* [PROBLEM] Stop at the line containing "Open the 语言(L)": every line of the listing from the first up to that one must be set down exactly.

* [MATERIAL PROVIDED]
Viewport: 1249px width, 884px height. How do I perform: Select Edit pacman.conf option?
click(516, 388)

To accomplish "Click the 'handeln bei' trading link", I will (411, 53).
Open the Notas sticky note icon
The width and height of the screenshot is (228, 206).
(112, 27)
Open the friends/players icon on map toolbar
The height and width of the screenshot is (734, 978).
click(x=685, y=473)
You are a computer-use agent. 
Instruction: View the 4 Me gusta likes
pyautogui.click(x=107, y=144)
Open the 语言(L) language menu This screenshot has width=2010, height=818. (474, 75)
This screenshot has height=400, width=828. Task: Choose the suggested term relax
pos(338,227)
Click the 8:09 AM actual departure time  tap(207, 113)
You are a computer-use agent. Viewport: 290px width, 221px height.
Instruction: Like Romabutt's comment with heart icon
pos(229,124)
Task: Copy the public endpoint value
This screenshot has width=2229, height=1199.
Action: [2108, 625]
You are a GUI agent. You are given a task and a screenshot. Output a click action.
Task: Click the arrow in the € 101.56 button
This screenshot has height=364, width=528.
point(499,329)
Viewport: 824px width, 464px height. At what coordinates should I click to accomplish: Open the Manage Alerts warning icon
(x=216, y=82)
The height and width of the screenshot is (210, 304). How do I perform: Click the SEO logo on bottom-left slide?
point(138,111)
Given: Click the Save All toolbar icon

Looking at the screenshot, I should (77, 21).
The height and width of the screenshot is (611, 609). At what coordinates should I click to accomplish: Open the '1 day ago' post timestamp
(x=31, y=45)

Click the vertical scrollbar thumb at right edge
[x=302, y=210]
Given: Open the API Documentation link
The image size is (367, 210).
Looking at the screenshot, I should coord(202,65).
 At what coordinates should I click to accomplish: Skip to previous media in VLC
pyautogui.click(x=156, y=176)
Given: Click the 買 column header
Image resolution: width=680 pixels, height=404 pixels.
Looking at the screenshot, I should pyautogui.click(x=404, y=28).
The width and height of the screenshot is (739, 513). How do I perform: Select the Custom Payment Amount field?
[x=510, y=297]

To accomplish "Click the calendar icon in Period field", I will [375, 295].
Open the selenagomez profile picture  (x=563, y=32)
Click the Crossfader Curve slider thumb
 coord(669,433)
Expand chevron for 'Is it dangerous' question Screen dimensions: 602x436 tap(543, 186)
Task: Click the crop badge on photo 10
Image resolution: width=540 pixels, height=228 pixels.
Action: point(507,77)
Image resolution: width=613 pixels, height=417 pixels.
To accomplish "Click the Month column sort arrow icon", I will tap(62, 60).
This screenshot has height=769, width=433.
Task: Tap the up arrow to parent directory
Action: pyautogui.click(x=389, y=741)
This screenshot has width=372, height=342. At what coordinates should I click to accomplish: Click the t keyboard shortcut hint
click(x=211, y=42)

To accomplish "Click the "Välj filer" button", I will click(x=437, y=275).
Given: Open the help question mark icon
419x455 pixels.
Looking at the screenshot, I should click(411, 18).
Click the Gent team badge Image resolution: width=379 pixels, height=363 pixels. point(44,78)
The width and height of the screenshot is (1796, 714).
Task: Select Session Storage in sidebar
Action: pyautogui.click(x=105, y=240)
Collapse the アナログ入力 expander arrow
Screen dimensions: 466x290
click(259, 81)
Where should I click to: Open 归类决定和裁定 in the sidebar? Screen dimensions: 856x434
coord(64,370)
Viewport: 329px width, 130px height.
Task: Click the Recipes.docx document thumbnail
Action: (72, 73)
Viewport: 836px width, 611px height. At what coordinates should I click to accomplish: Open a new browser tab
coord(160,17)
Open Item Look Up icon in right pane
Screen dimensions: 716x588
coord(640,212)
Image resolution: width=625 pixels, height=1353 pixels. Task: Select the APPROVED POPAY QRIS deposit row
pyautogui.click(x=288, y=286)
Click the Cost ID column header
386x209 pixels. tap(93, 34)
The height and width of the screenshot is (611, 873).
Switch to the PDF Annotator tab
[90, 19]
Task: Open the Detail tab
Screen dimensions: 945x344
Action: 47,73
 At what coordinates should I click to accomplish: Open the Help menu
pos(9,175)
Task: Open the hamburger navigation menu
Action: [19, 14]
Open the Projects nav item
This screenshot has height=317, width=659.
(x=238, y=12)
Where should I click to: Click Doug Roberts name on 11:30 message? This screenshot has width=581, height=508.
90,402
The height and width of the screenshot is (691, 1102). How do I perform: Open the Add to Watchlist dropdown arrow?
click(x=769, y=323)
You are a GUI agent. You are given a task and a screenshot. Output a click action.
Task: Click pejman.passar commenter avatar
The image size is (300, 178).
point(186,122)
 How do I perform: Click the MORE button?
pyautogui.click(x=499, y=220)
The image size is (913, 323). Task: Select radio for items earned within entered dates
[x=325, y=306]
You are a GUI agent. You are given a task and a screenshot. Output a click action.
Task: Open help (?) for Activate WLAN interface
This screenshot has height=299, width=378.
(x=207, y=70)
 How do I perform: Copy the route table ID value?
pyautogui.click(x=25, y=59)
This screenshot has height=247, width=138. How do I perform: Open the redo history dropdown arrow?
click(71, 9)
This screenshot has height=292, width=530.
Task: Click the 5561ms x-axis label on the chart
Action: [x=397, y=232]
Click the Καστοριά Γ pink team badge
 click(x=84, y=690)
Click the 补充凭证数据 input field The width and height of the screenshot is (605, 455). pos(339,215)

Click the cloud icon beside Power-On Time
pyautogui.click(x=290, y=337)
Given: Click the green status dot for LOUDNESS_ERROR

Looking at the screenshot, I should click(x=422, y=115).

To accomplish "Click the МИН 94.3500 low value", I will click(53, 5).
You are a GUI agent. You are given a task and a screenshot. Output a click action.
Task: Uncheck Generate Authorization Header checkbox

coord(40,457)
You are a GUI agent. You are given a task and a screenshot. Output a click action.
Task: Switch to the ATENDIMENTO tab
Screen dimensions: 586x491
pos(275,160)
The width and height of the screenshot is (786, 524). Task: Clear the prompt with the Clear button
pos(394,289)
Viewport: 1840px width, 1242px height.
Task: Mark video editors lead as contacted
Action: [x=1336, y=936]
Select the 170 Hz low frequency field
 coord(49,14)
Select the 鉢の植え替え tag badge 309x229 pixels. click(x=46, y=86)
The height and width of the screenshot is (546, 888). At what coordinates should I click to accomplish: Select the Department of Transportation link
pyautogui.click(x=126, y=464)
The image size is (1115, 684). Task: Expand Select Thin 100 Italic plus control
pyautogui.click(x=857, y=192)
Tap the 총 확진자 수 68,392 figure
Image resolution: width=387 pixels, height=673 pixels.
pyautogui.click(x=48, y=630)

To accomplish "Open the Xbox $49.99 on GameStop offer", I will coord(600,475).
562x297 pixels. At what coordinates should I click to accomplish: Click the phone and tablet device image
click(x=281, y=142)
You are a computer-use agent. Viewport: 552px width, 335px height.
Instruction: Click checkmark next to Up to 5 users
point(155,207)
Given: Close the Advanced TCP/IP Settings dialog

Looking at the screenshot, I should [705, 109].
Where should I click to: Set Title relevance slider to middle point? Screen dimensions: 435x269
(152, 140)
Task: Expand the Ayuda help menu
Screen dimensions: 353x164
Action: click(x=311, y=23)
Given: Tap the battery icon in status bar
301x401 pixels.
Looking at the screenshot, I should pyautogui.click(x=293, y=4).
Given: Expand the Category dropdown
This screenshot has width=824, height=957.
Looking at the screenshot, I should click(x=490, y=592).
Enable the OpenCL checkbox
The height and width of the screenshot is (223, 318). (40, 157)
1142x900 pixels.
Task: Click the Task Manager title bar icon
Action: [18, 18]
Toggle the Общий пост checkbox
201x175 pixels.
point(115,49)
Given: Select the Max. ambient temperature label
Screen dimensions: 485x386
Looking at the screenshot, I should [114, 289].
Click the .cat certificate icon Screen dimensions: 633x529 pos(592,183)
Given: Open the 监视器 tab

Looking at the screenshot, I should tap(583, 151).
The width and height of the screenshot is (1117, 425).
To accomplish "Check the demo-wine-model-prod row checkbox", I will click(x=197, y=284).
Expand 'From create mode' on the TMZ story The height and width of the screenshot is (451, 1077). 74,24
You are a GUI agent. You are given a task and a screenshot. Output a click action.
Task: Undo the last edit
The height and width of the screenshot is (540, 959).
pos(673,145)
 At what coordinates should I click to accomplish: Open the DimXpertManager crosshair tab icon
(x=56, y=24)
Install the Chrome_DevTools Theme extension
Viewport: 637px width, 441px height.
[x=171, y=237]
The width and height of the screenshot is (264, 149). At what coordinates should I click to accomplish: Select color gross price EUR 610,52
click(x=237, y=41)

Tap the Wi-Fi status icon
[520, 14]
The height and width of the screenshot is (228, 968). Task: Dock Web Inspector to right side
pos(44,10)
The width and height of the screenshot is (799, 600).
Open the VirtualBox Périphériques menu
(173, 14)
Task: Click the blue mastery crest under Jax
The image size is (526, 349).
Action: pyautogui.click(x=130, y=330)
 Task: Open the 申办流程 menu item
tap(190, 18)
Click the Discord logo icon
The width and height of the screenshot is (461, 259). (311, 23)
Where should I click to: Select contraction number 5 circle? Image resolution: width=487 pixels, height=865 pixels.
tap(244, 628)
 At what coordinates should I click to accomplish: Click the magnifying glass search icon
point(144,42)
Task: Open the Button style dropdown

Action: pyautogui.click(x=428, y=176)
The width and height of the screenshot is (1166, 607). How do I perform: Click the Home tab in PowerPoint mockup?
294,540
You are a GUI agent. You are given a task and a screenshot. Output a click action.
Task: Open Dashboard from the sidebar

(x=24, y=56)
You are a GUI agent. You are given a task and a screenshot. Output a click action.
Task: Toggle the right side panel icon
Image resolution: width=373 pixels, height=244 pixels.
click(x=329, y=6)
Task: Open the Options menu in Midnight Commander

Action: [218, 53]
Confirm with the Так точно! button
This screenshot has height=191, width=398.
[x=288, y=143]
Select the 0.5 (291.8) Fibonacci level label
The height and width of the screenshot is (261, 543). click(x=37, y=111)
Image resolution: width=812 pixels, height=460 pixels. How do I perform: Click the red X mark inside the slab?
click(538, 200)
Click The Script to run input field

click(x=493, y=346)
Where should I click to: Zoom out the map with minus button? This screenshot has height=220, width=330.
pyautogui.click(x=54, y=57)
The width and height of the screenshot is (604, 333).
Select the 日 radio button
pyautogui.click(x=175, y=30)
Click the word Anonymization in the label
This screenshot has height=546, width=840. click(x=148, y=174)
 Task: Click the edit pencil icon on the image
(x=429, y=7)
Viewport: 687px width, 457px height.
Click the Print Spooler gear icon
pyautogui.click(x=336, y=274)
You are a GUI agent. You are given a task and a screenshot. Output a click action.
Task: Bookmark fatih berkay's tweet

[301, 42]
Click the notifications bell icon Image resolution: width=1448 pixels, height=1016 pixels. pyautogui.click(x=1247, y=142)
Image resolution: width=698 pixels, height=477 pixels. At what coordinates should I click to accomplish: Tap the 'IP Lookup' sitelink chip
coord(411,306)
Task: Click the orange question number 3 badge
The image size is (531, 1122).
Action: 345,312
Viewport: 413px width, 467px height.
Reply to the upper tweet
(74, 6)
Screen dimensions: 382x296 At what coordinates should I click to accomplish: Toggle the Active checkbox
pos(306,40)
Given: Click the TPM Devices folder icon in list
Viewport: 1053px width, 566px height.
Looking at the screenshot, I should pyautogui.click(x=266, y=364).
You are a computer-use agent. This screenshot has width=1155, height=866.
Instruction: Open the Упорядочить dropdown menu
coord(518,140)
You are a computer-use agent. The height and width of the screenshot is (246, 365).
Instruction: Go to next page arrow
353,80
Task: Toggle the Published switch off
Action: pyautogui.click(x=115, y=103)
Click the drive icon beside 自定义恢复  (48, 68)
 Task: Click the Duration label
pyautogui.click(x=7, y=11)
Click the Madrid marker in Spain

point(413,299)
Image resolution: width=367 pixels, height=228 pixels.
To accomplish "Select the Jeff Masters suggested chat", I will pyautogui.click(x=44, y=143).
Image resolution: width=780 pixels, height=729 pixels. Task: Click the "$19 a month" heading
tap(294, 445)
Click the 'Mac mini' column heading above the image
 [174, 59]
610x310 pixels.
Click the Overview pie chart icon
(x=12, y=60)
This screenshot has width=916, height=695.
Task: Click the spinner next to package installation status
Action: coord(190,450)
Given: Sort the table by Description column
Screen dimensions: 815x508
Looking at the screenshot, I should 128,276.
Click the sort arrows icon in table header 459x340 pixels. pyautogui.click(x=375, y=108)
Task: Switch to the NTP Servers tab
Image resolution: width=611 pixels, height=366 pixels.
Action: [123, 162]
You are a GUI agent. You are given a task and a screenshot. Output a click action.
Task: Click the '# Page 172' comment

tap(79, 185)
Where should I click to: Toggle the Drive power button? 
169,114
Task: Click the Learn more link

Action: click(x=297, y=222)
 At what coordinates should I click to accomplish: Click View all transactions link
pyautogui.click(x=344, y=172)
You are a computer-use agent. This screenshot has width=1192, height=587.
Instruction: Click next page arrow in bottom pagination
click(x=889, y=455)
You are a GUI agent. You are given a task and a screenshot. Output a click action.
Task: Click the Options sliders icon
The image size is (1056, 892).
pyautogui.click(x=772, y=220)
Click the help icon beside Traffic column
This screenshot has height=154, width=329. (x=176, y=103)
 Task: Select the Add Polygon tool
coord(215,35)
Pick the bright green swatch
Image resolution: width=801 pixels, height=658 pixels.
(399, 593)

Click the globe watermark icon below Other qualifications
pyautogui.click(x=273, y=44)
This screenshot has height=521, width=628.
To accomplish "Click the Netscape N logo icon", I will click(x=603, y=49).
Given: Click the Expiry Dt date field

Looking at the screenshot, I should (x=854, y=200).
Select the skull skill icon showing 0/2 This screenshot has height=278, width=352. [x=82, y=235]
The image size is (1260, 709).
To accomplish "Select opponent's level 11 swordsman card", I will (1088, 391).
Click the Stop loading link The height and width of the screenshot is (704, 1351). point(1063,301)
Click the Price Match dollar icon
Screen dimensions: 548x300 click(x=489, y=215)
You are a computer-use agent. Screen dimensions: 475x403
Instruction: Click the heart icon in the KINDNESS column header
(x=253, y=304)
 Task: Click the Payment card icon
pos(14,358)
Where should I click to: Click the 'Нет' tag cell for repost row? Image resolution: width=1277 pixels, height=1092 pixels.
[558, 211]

* [TASK OUTPUT]
Viewport: 1249px width, 884px height. How do I perform: Select Edit pacman.conf option?
click(516, 388)

To accomplish "Click the 'handeln bei' trading link", I will (411, 53).
Open the Notas sticky note icon
The width and height of the screenshot is (228, 206).
(112, 27)
Open the friends/players icon on map toolbar
The height and width of the screenshot is (734, 978).
click(x=685, y=473)
You are a computer-use agent. 
Instruction: View the 4 Me gusta likes
pyautogui.click(x=107, y=144)
Open the 语言(L) language menu This screenshot has width=2010, height=818. (474, 75)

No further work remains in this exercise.